◆ **Task inputs**
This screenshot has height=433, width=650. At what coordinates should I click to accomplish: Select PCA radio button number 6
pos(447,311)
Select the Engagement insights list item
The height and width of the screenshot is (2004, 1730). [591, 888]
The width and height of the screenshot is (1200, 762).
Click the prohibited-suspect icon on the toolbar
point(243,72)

◆ **Task statement**
Give back exactly the lines running from the line that has "Select the Engagement insights list item" to the end of the entries above.

◆ **Answer section**
Select the Engagement insights list item
The height and width of the screenshot is (2004, 1730). [591, 888]
The width and height of the screenshot is (1200, 762).
Click the prohibited-suspect icon on the toolbar
point(243,72)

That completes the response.